▶ _Task directions_:
Please reproduce the entries below word for word, from the first to the last.

▶ _Raw data_:
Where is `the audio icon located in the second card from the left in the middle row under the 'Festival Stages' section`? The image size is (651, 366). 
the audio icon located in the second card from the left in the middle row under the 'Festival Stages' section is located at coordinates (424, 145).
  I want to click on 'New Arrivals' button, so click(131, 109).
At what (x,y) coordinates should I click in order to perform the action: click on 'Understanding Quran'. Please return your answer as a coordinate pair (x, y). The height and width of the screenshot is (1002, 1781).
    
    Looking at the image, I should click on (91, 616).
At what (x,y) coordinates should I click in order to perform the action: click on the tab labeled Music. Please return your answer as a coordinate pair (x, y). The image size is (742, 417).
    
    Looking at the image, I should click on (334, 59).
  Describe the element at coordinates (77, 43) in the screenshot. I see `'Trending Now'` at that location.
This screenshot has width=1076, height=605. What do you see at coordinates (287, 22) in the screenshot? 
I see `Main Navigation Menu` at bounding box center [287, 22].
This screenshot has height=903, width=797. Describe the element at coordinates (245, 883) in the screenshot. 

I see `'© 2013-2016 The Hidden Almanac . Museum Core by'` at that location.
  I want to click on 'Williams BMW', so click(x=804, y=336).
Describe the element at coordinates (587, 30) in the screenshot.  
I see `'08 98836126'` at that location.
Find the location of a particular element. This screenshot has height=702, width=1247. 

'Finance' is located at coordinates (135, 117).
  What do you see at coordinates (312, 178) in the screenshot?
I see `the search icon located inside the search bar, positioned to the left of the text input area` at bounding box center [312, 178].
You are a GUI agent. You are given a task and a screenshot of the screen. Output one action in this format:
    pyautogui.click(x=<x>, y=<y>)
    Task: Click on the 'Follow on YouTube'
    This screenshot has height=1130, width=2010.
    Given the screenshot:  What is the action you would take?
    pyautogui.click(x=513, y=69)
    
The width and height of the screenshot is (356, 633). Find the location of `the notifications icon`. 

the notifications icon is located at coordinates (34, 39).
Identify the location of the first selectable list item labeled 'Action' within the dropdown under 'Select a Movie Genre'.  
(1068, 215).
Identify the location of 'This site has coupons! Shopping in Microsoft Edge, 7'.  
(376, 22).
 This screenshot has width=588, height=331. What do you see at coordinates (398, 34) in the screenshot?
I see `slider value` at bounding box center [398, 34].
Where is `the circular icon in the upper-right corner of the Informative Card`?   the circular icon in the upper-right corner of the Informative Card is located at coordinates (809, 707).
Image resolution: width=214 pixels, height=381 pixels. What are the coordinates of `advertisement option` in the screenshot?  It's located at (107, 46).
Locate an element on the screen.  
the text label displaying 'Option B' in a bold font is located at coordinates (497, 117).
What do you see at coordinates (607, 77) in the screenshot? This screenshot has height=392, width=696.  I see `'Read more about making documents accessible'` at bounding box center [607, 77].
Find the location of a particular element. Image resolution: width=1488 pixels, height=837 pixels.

▶ _Exercise answer_:
Where is `the audio icon located in the second card from the left in the middle row under the 'Festival Stages' section`? The image size is (651, 366). 
the audio icon located in the second card from the left in the middle row under the 'Festival Stages' section is located at coordinates (424, 145).
  I want to click on 'New Arrivals' button, so click(131, 109).
At what (x,y) coordinates should I click in order to perform the action: click on 'Understanding Quran'. Please return your answer as a coordinate pair (x, y). The height and width of the screenshot is (1002, 1781).
    
    Looking at the image, I should click on (91, 616).
At what (x,y) coordinates should I click in order to perform the action: click on the tab labeled Music. Please return your answer as a coordinate pair (x, y). The image size is (742, 417).
    
    Looking at the image, I should click on (334, 59).
  Describe the element at coordinates (77, 43) in the screenshot. I see `'Trending Now'` at that location.
This screenshot has width=1076, height=605. What do you see at coordinates (287, 22) in the screenshot? 
I see `Main Navigation Menu` at bounding box center [287, 22].
This screenshot has height=903, width=797. Describe the element at coordinates (245, 883) in the screenshot. 

I see `'© 2013-2016 The Hidden Almanac . Museum Core by'` at that location.
  I want to click on 'Williams BMW', so click(x=804, y=336).
Describe the element at coordinates (587, 30) in the screenshot.  
I see `'08 98836126'` at that location.
Find the location of a particular element. This screenshot has height=702, width=1247. 

'Finance' is located at coordinates (135, 117).
  What do you see at coordinates (312, 178) in the screenshot?
I see `the search icon located inside the search bar, positioned to the left of the text input area` at bounding box center [312, 178].
You are a GUI agent. You are given a task and a screenshot of the screen. Output one action in this format:
    pyautogui.click(x=<x>, y=<y>)
    Task: Click on the 'Follow on YouTube'
    This screenshot has height=1130, width=2010.
    Given the screenshot:  What is the action you would take?
    pyautogui.click(x=513, y=69)
    
The width and height of the screenshot is (356, 633). Find the location of `the notifications icon`. 

the notifications icon is located at coordinates (34, 39).
Identify the location of the first selectable list item labeled 'Action' within the dropdown under 'Select a Movie Genre'.  
(1068, 215).
Identify the location of 'This site has coupons! Shopping in Microsoft Edge, 7'.  
(376, 22).
 This screenshot has width=588, height=331. What do you see at coordinates (398, 34) in the screenshot?
I see `slider value` at bounding box center [398, 34].
Where is `the circular icon in the upper-right corner of the Informative Card`?   the circular icon in the upper-right corner of the Informative Card is located at coordinates (809, 707).
Image resolution: width=214 pixels, height=381 pixels. What are the coordinates of `advertisement option` in the screenshot?  It's located at (107, 46).
Locate an element on the screen.  
the text label displaying 'Option B' in a bold font is located at coordinates (497, 117).
What do you see at coordinates (607, 77) in the screenshot? This screenshot has height=392, width=696.  I see `'Read more about making documents accessible'` at bounding box center [607, 77].
Find the location of a particular element. Image resolution: width=1488 pixels, height=837 pixels.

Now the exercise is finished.